Quelle nuit magnifique! Les constellations piquetaient le ciel de velours noir, narguant les pales lumières de la ville qui s'étendaient en toiles d'araignée multicolores... C'est sans doute ce qu'aurait pensé William s'il n'avait rien de mieux à faire que de regarder les étoiles et s'il avait une âme de poète. Dieu merci, ce n'est pas le cas. L'avocat était dos tourné à son immense baie vitrée, éclairé d'une lueur fantomatique par son écran d'ordinateur. Les cliquetis ininterrompu des doigts sur le clavier était la seul chose que l'on pouvait entendre dans le bureau de l'avocat qui était loin de la ville et de son boucan puisqu'il culminait à 150 mètres au-dessus.
Soudain une sonnerie retenti. Le cliquetis s'arrêta et l'avocat décrocha le combiné.
-William Dolan, annonça-t-il d'une voix impatiente.
-Bonjour maître Dolan, ici le commissariat, répondit la voix déformée qui s'élevait du haut-parleur.
-Le terme approprié serait plutôt "bonne nuit", inspecteur Kiyomasu.
-Oui, veuillez m'excuser mais j'ai cru comprendre que vous ne dormiez pas. Je vous appelle pour vous annoncer que vous avez été commis d'office pour une affaire.
William se leva de son siège sous le coup de la colère. Il n'avait vraiment pas que ça à faire. Cette nomination tombait très mal et bien sûr, il est interdit de refuse cette tâche.
-Qui, gronda Dolan.
-Hé bien une jeune fille qui se nomme...
-Je vous demande qui est celui qui m'a désigné pour cette affaire, explosa le juriste.
Moment de silence à l'autre bout du fil, puis le commissaire annonça d'un ton ébranlé qu'il s'agissait du bâtonnier. L'ordure. Ça, il allait lui payer au centuple.
-Pourriez-vous passer au poste? Demanda le commissaire avec une timidité risible. Elle refuse de faire sa déposition sans la présence d'un avocat et chaque minutes est précieuse pour la bonne marche de l'enquête.
Dolan répondit à sa requête par un rire authentique. L'avocat riait réellement à gorge déployée. C'était soit ça, soit insulter l'officier de tous les noms, et ça bien sûr ce n'était pas digne de lui.
-Je passerai à 8h, fit-il lorsqu'il eut fini de rire.

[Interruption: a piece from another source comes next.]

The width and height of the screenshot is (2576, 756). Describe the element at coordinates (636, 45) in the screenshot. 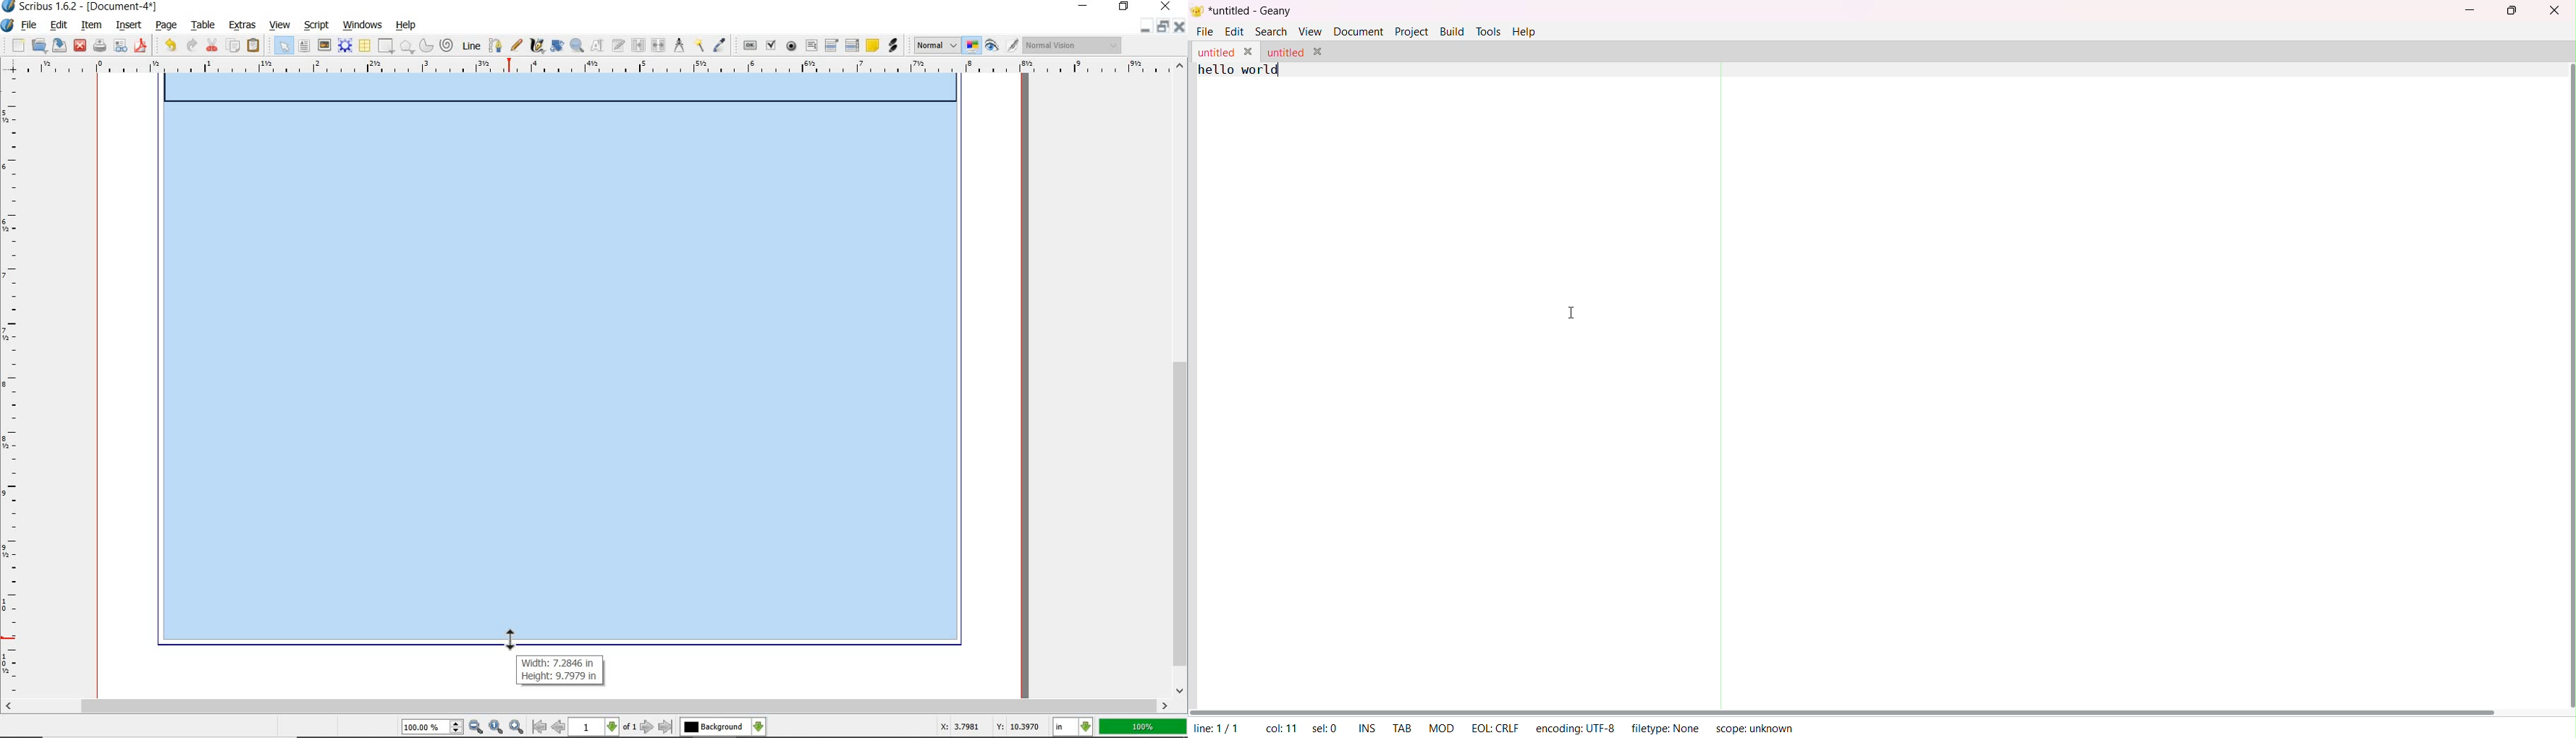

I see `link text frames` at that location.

Sans attendre la réponse il raccrocha et se remit devant son ordinateur. Il secoua la tête et gloussa encore une fois avant de se remettre à taper sur son clavier. William se demandait si le policier avait réellement imaginé qu'il sortirait en plein milieu de la nuit pour assister des bons à rien qui n'arrivent même pas à tirer les vers du nez d'une suspecte.
* * *
8 heures. Comme promis Dolan arriva au commissariat. Il était chez lui ici, même si tout le monde n'était pas de cet avis. Il serra quelques mains mais la plupart des visages étaient fermés. Une chose dont qu'on ne pouvait pas reprocher à ces braves gardiens de la paix puisque Dolan libérait avec une facilité déconcertante les criminels qu'ils s'étaient acharnés à mettre sous les verrous. L'inspecteur vint l'accueillir lorsqu'il fut avisé de sa présence. Il lui serra la main, le regard fuyant, encore un peu gêné de leur conversation d'hier. Cet homme est un poltron et un faible. William avait eu à faire avec lui dans le passé. Malléable et naïf à souhait. Il n'avait même pas l'intelligence de détester Dolan.
-Merci d'être venu maître Dolan, je vous ai préparé un entretien avec votre cliente, déclara l'officier.
-J'aimerais lui parler seul dans un premier temps, si ça ne vous dérange. Je ne connais rien de l'affaire et j'aimerais avoir sa vision des choses avant tout.
Les sourcils de l'inspecteur prirent la forme d'accent circonflexe. Il hésitait à dire ce qui crevait les yeux. En effet, c'est évident que le témoignage de l'accusé est le moins objectif qu'il lui sera donné d'entendre. Cependant, l'inspecteur eut la présence d'esprit de ne pas le rappeler à Dolan, s'évitant ainsi une nouvelle humiliation - publique cette fois-.
L'avocat équipé de sa petite mallette et d'un costume noir aux reflets verts nacrés, poussa la porte de la salle qui servait habituellement aux interrogatoires et se présenta devant sa cliente.